Link function logit: $\mathrm{logit}: p \rightarrow \log(\frac{p}{1-p})$.
Response variable: $Y=(y_{ij})^{i=1,\ldots,nsite}_{j=1,\ldots,nsp}$ with:

\[y_{ij} \sim \mathcal{B}inomial(t_i, \theta_{ij})\].

\[y_{ij}=\begin{cases} 0 & \text{if species $j$ has been observed as absent during each visits at site $i$}\\ n & \text{if species $j$ has been observed as present during $n$ visits at site $i$ ($n \leq t_i$)}. \end{cases}\]

Latent variables: $W_i=(W_i^1,\ldots,W_i^q)$ where $q$ is the number of latent variables considered, which has to be fixed by the user (by default $q=2$).
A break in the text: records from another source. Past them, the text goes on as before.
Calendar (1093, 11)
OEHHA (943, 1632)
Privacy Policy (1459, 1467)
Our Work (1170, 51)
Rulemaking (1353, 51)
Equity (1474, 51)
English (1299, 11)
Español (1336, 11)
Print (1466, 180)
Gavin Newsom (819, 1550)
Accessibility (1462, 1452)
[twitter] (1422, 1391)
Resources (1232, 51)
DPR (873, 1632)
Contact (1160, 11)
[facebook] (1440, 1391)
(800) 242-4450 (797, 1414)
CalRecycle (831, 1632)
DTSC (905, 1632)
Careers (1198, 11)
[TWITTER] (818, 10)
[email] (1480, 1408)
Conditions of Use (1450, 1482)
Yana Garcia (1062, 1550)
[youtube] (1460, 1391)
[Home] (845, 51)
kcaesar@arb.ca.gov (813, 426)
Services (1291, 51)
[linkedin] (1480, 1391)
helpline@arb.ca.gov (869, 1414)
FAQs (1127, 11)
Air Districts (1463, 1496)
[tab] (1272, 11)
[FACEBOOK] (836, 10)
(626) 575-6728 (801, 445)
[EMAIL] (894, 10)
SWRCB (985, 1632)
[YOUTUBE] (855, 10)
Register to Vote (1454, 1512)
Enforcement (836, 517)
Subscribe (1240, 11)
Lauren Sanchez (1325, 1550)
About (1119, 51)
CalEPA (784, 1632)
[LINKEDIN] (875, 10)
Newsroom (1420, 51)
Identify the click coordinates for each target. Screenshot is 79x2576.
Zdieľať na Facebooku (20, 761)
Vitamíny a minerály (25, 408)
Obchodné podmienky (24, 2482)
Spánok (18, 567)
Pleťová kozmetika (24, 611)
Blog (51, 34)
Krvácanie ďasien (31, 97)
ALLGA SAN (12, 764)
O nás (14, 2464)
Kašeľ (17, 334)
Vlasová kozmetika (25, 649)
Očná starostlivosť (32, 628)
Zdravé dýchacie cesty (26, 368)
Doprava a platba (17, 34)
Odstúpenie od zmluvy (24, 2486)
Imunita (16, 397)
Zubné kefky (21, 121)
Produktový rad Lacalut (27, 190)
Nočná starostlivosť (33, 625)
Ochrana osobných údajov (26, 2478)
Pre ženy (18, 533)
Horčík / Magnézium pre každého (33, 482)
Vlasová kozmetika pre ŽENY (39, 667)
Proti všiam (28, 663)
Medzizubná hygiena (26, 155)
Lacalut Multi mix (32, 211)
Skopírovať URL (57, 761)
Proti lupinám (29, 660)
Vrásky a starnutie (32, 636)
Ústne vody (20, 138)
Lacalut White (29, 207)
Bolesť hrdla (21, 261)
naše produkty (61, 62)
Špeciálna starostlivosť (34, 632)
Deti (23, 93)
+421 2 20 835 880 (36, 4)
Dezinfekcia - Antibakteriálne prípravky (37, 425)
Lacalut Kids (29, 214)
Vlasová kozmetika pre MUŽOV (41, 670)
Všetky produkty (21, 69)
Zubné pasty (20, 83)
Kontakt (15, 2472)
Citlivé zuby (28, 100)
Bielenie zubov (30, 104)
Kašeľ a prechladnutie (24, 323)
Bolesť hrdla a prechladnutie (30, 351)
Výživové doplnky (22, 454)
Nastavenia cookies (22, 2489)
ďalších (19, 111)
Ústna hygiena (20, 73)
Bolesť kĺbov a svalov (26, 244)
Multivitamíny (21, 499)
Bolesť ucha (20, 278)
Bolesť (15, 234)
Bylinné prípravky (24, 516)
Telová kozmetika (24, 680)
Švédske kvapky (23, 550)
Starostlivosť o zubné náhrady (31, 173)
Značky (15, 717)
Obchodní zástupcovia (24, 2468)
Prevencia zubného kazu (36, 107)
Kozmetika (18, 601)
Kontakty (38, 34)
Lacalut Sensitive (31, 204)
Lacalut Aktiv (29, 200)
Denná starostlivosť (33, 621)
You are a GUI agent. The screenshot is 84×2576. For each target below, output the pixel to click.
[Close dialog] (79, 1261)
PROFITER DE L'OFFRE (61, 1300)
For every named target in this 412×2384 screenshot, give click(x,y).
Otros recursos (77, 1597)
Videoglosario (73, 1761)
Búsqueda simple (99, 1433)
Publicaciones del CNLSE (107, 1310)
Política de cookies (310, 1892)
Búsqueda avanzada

We assume that $W_i \sim \mathcal{N}(0,I_q)$ and we define the associated coefficients: $\lambda_j=(\lambda_j^1,\ldots, \lambda_j^q)'$. We use a prior distribution $\mathcal{N}(0,10)$ for all lambdas not concerned by constraints to $0$ on upper diagonal and to strictly positive values on diagonal.
Explanatory variables: bioclimatic data about each site. $X=(X_i)_{i=1,\ldots,nsite}$ with $X_i=(x_i^1,\ldots,x_i^p)\in \mathbb{R}^p$ where $p$ is the number of bioclimatic variables considered. The corresponding regression coefficients for each species $j$ are noted : $\beta_j=(\beta_j^1,\ldots,\beta_j^p)'$.
$\beta_{0j}$ correspond to the intercept for species $j$ which is assume to be a fixed effect. We use a prior distribution $\mathcal{N}(0,10)$ for all betas.
$\alpha_i$ represents the random effect of site $i$ such as $\alpha_i \sim \mathcal{N}(0,V_{\alpha})$ and we assumed that $V_{\alpha} \sim \mathcal {IG}(\text{shape}=0.5, \text{rate}=0.005)$ as prior distribution by default.

2 Occurence data-set

Figure 2.1: Swiss Breeding Bird Atlas (Kéry & Schmid 2006).

This data-set is available in the jSDM-package. It can be loaded with the data() command. The birds data-set is in “wide” format: each line is a site and the occurrence data are in columns.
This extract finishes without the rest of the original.